Ok guys, let's break the tension with a little humor.
You might be a Calvinist if:
1. You prefer to give your sweetie tulips instead of roses.
2. You know what a remonstrant is.
3. If someone tells you they are a "four-pointer" you automatically know they are hung up on the "L" word.
4. You say "Lord willing" behind every action, including your plans to use the restroom.
5. Most of your personal library is published by Sole Deo Gloria or Banner of Truth.
6. You would be more upset finding a copy of "Why I am not a Calvinist" in your kids room than a copy of High Times magazine.
7. You kids by age 5 know what the chief end of man is, even though they have no idea what they are reciting.
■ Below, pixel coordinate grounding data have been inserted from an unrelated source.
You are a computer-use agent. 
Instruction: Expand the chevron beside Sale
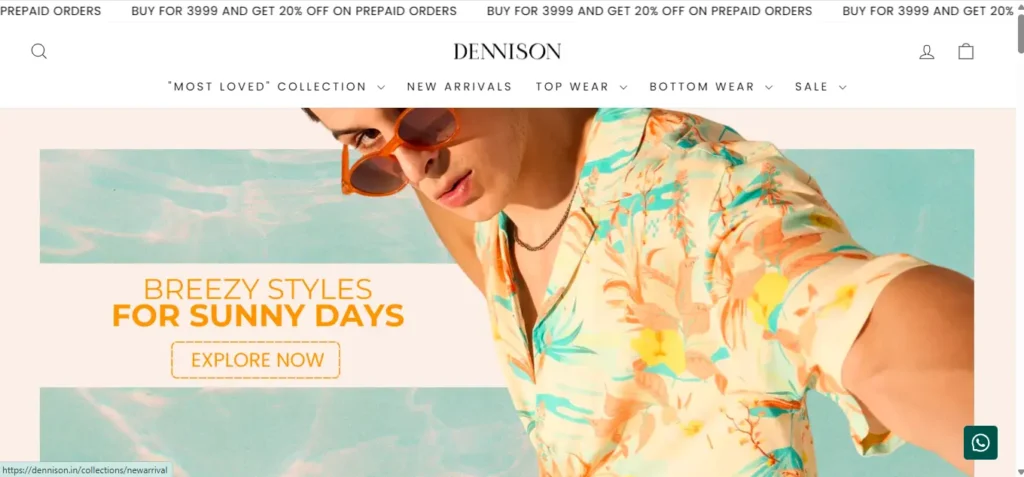pyautogui.click(x=842, y=88)
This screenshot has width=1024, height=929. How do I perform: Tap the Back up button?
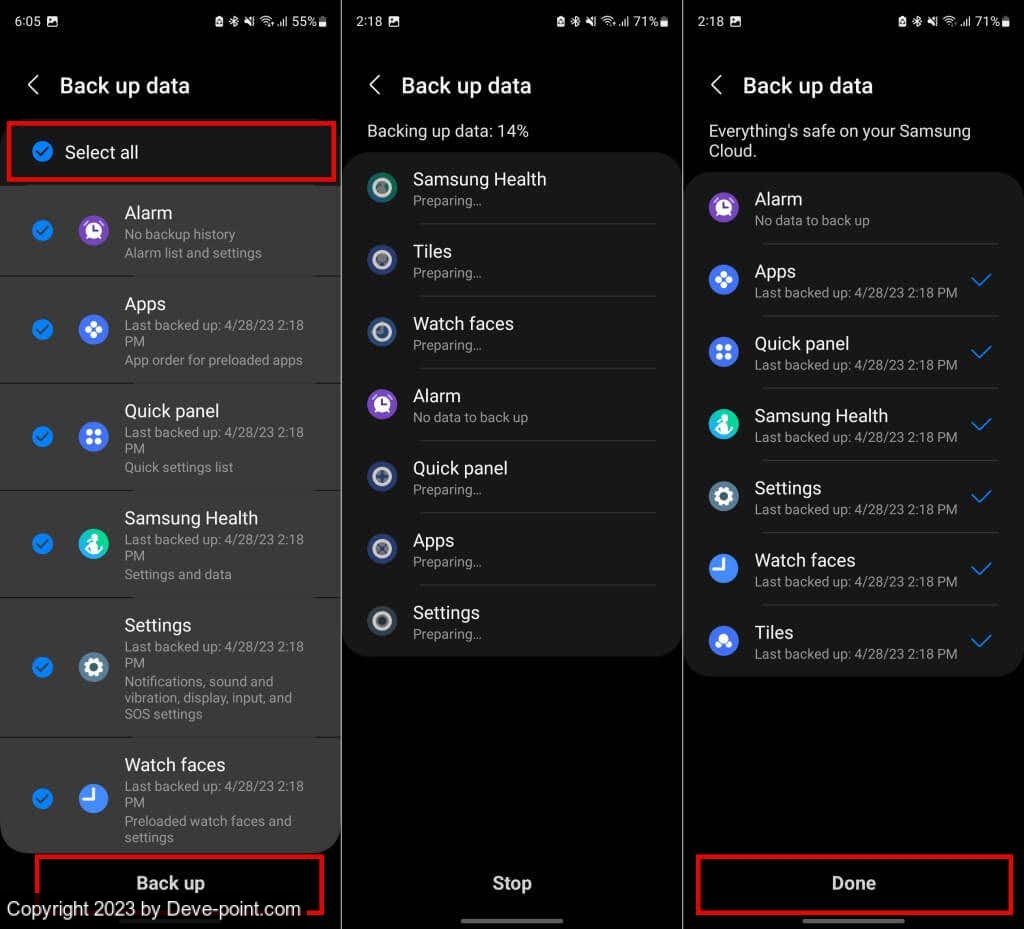click(x=170, y=883)
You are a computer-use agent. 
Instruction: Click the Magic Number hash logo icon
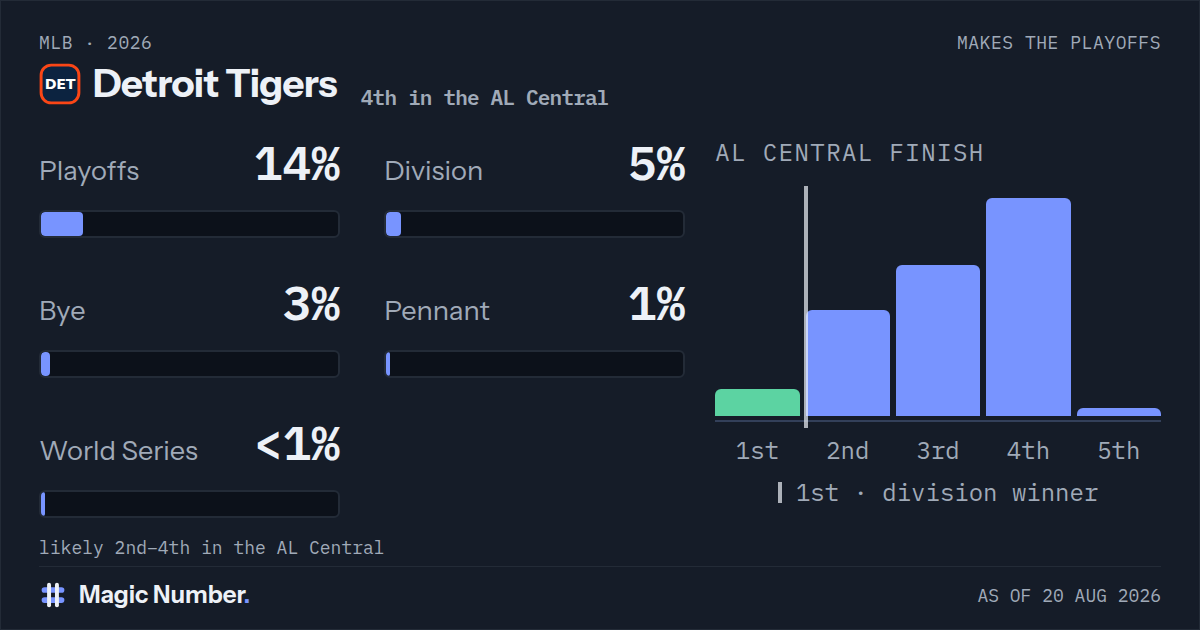53,595
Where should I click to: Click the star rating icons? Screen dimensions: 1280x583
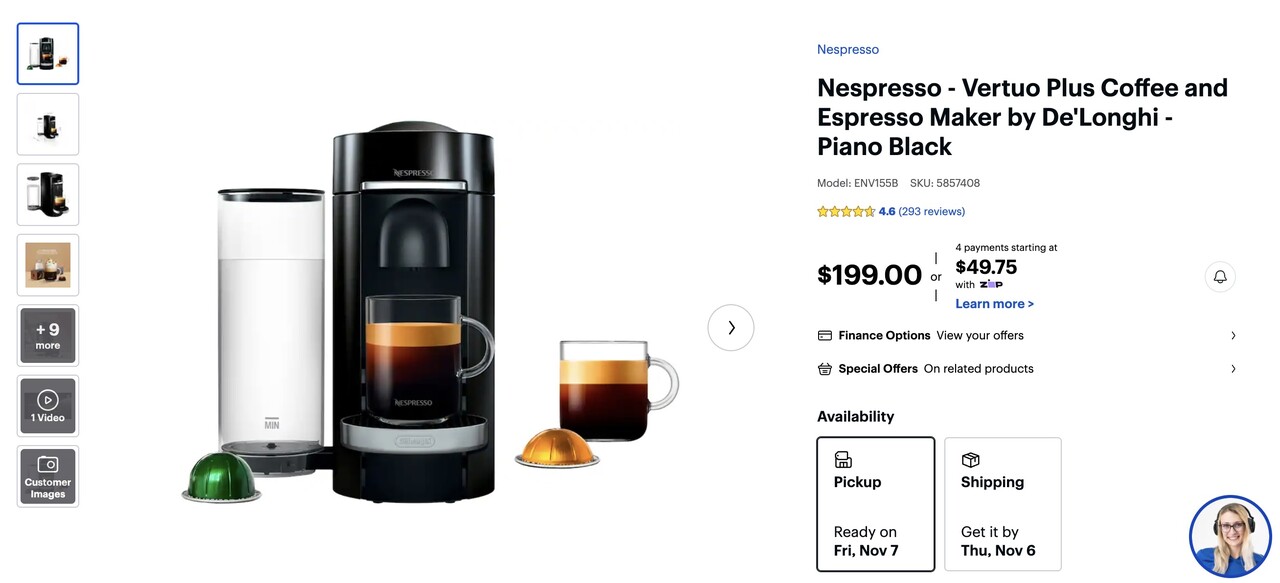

I pulled these here http://purgatorio1.blogspot.com/2005/12/help-im-going-hyper.html
One quick one for the Arminians. Calvinists are not the only ones who have a flower. Arminians do as well...the Daisy....he loves me, he love me not, he loves me, loves me not....
:laugh:
PS. NO DEBATING ON THIS THREAD. lol But please add any "you might be a calvinist if.." you can think of.
A break in the heat..Calvinist Humor
Discussion in 'General Baptist Discussions' started by ReformedBaptist, Aug 20, 2007.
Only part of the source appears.